Kiwi orchards in Ilam writes another quite surprising chapter in the invention of new local income sources. Brought to the district by just one local who happened to visit a demonstration site at Godavari three years ago, Kiwi is now grown by 1300 plus farmers in 36 VDCs! In Dolakha, local farmers know too exactly how the popularity of this exotic green fruit could grow that quickly. There the story is the same. Once mature, a Kiwi tree can yield fruit for at least forty years; it requires little work and nurturing; and in Dolakha one kilo of fruit fetches 600 Nr. per kilo, on export markets up to 2,500 kilos! One VDC has made it mandatory for every household to keep a kiwi tree for the same reason, and with the ample proof of profitability, few hesitate!
Ostriches is perhaps the most exotic new invention in the area of meat farming. It’s also a strong money-maker and once again, it took only one entrepreneurial soul to prove it. Ostrich Nepal opened up just six years ago, starting with merely 1,500 ostrich eggs flown in from Australia. Why such a novel idea in a country where most are used to chicken as far as poultry is concerned? Well, the owner and initiator, C. P. Sharma, sensed an exploding demand for meat – something that has followed with a growing middle-class not least in Kathmandu – and sure enough, now Nepal Ostrich runs three farms in Rupandehi, recently starting up a fourth in neighboring Dang. The sale is up too and to its further credit, the company employs 62 people!
One more thing about ostrich farming – like most other ideas proving profitable, it is spreading. One kilo of ostrich meat fetches 1,500 Nr. on the market, even 2,000 during peak demand at Dashain, and that kind of income opportunity does not go unnoticed. Nepal Ostrich is now selling eggs and chicks to a number of up-coming ostrich farms while demonstrating usability and recipes to consumers. This February ostrich farming was even the main attraction at a trade fair in Dhadeldura!

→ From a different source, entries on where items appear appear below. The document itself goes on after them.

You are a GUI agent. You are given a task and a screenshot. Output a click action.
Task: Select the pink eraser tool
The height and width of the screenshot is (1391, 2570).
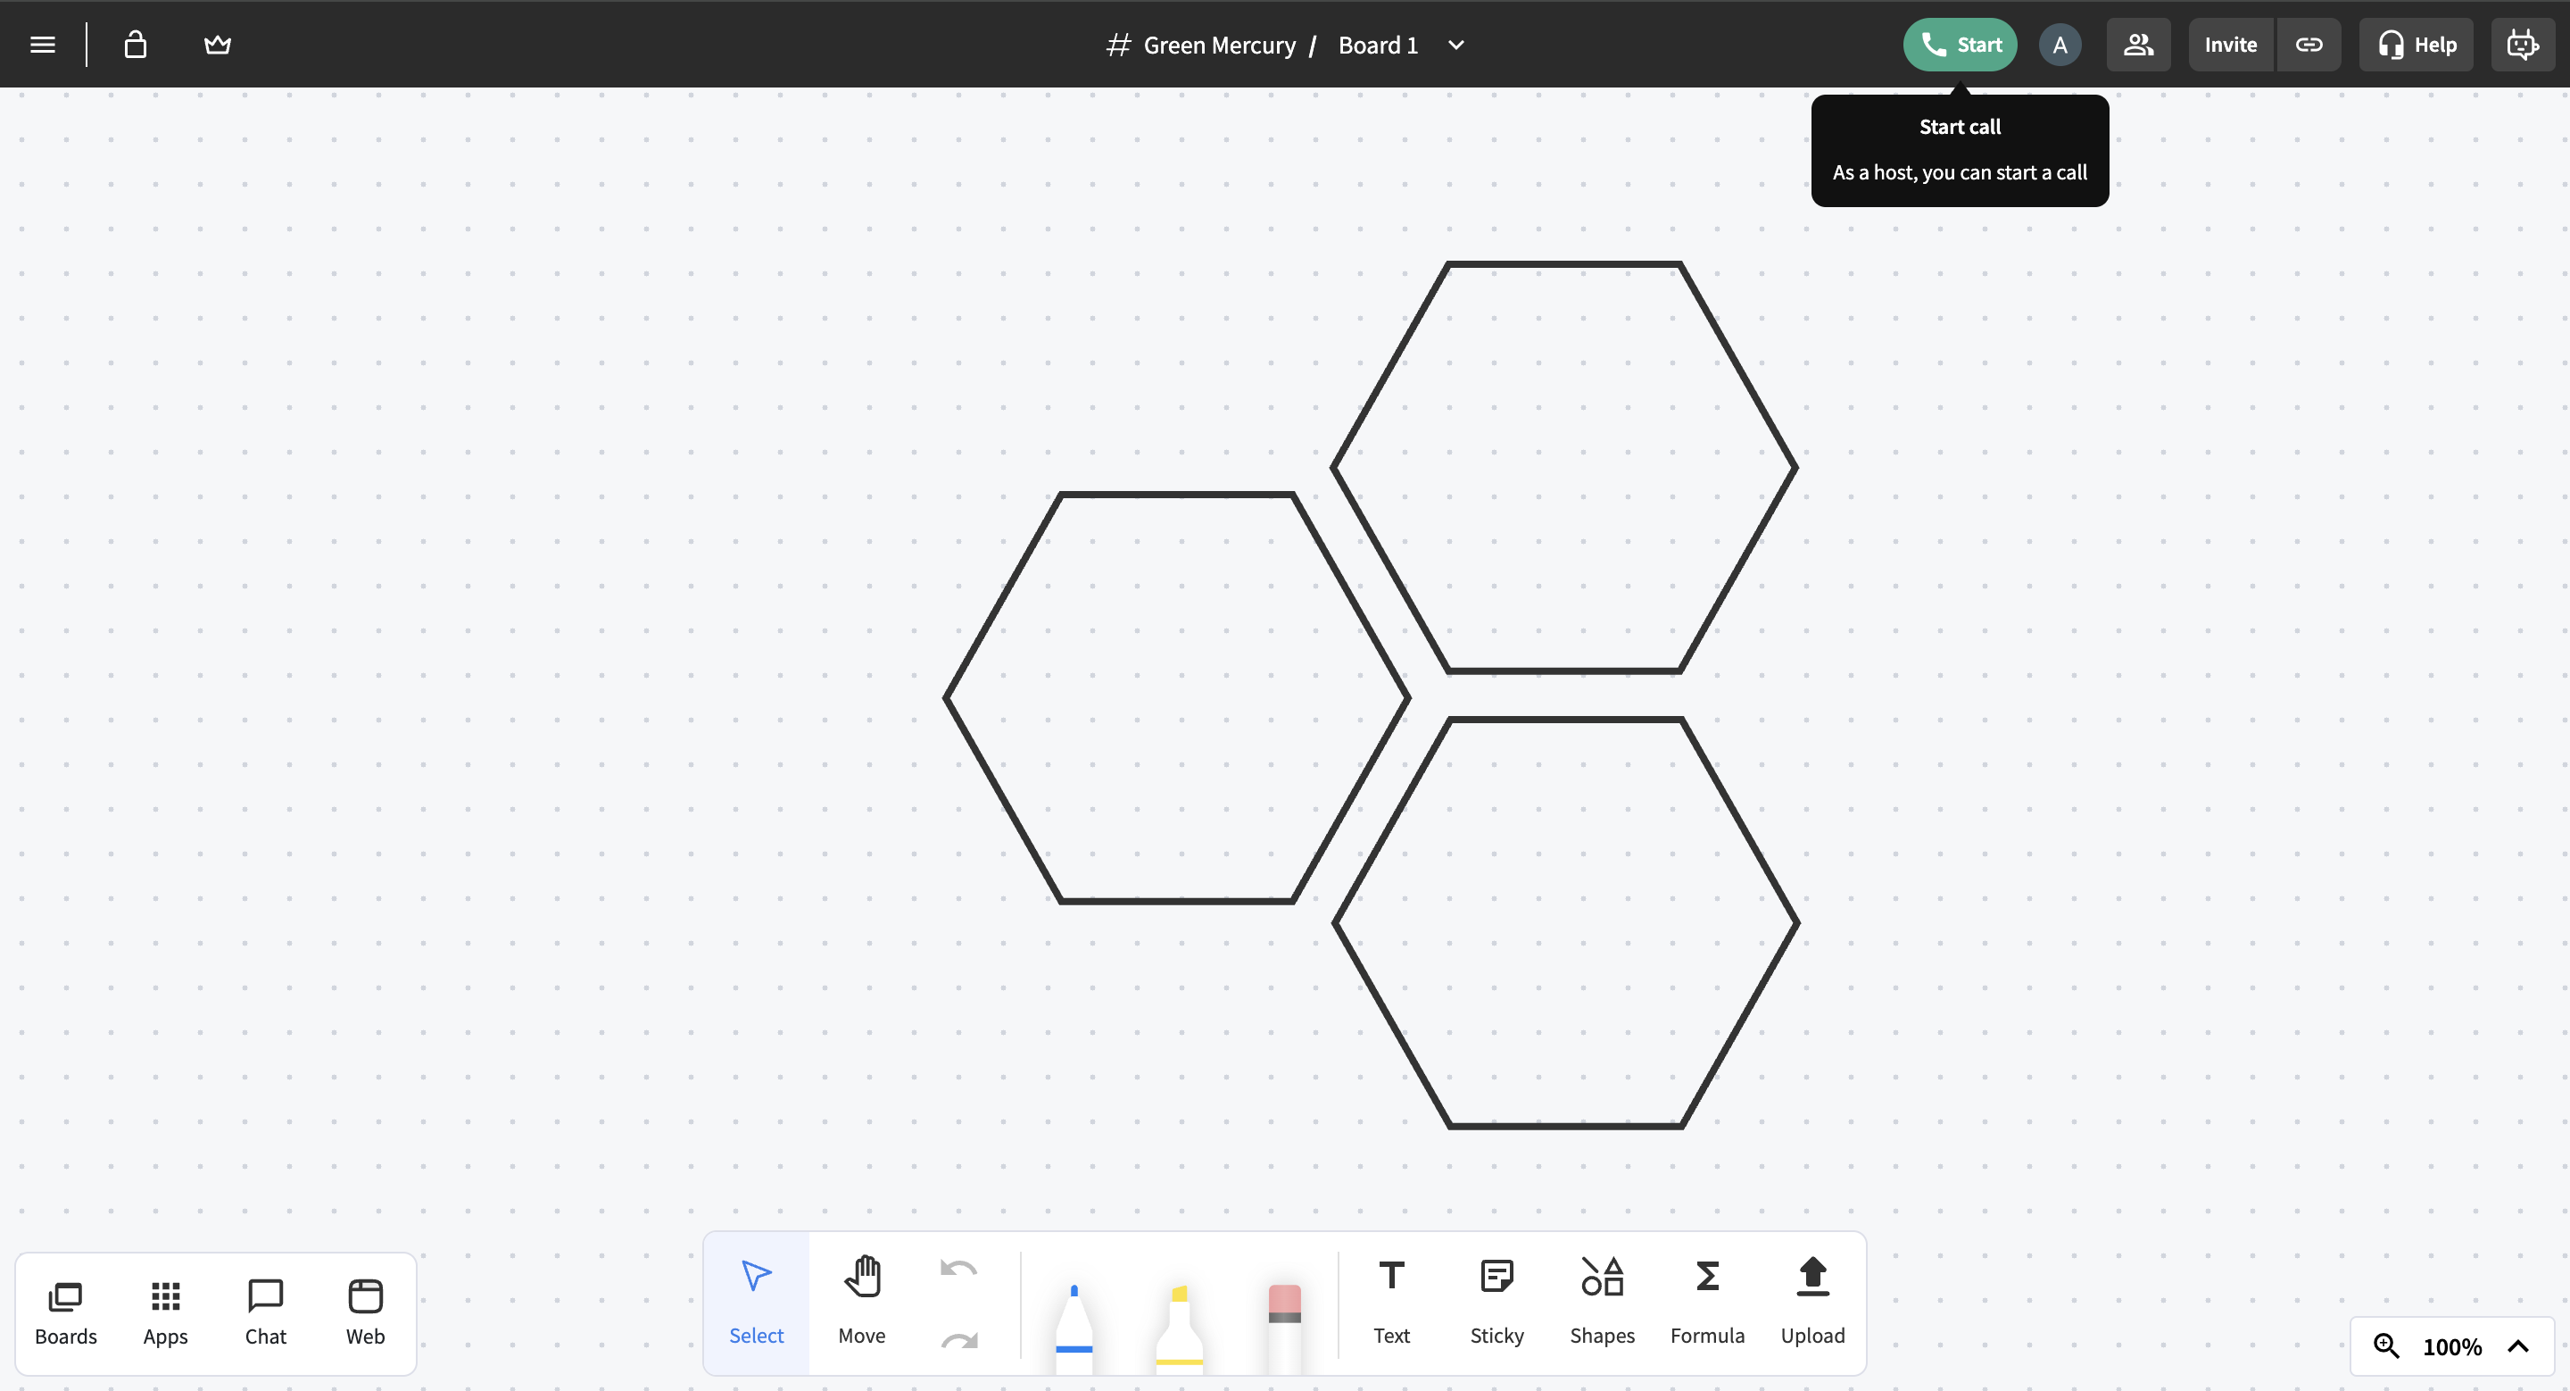[x=1284, y=1322]
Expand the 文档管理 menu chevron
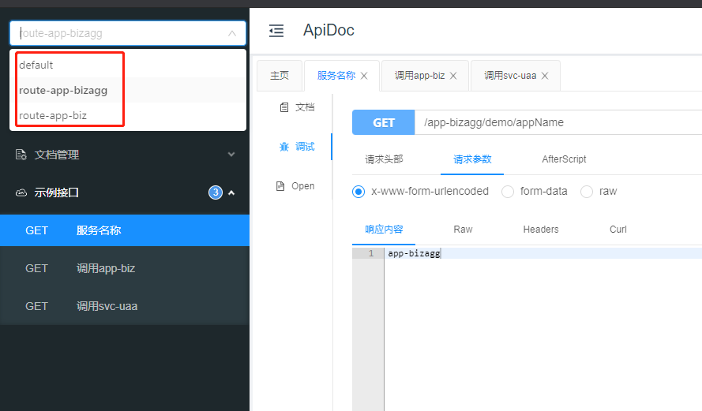The width and height of the screenshot is (702, 411). (231, 155)
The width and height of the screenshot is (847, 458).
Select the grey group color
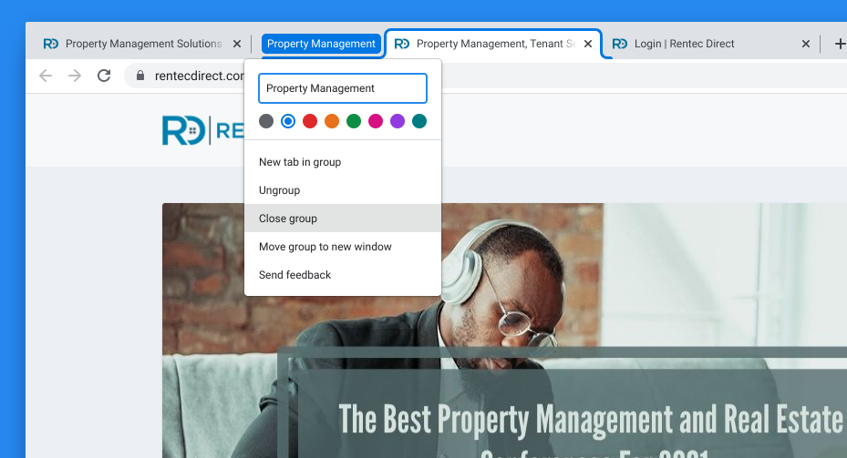[266, 121]
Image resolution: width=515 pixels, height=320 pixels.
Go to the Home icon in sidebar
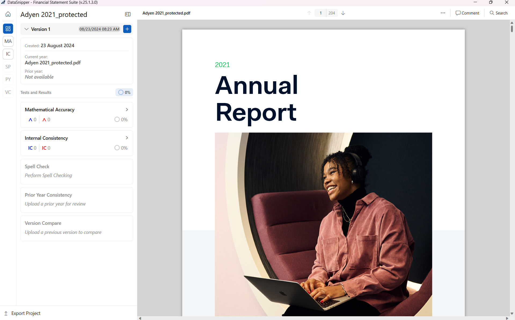click(8, 14)
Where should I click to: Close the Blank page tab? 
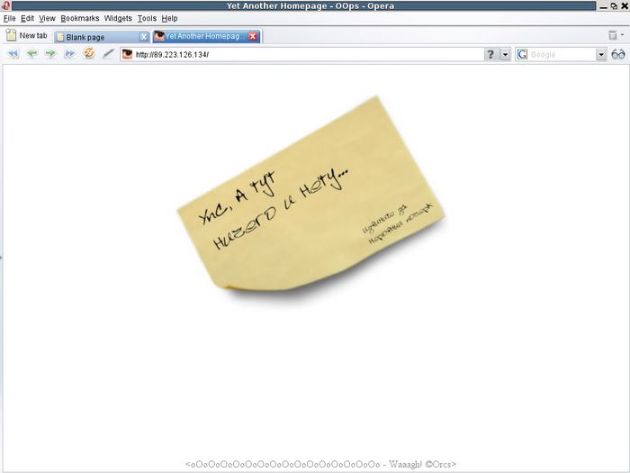(144, 37)
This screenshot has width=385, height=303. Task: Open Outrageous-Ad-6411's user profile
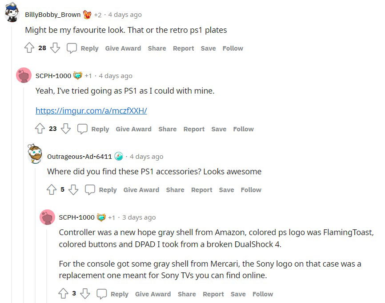tap(79, 156)
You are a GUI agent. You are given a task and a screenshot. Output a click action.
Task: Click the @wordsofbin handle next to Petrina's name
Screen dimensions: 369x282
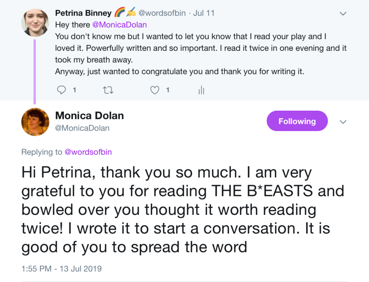[x=162, y=13]
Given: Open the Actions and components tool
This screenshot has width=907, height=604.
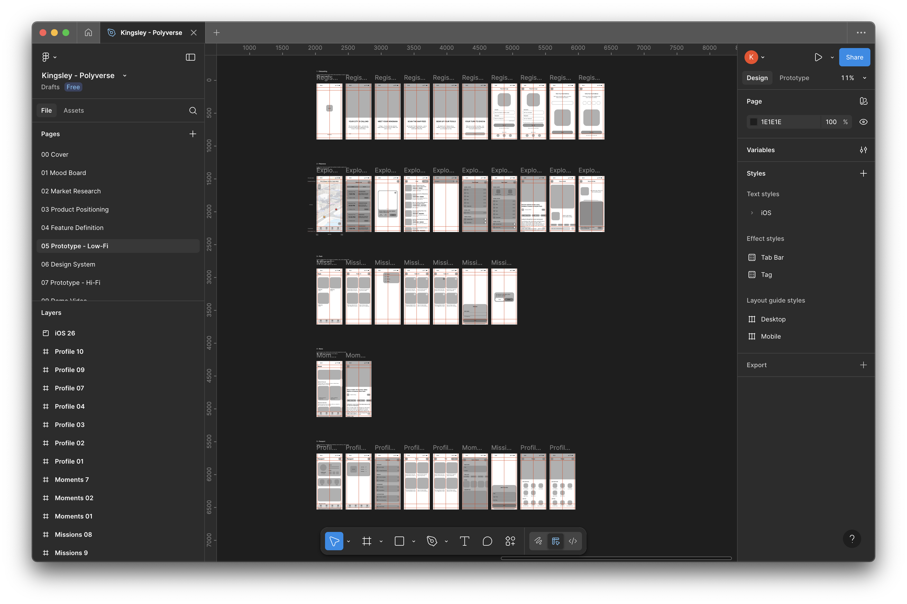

Meat is indeed just not chicken or even goats and buffalo, for that matter. If ostrich farming is the most exotic, here’s a close second in new initiatives: rabbit rearing! In Balambu west of Kathmandu, the owner of Nepal’s first commercial rabbit farm, Ujjwal Chapagain, has made rabbit meat take-off like a rocket on the city market. Middle-class, health-conscious consumers, and not least expats and tourists on the five-star hotels in Kathmandu, welcome rabbit meat for its many health benefits. Indeed, it tastes well, too. And what’s even greater from a rabbit farmer’s point of view is the fast rate of reproduction: one rabbit becomes 40 in just one year! Seeing the high potential, local farmers also from Dolakha and Sindhuli are starting up too.It’s not only a willingness to take up new types of fruits and meat but also novel cultivation methods that now characterises local entrepreneurship. One of the big jumps that some farmers take is a courageous shift to organic farming: it’s a leap into the unknown – and uncertain – as many farmers have forgotten most of the techniques pre-dating modern use of fertilizer and pesticides. But once again, the health-conscious middle-class – a growing market – and individual farmers with an entrepreneurial drive have stimulated initiative. Even an idea of using human urine as natural fertilizer is spreading. One farmer just recently shifted to urine from the household toilet and witnessed to his amazement how his cabbage grew to double size and his income too – in one year! It didn’t take long before most villagers in his area started to collect their urine as well!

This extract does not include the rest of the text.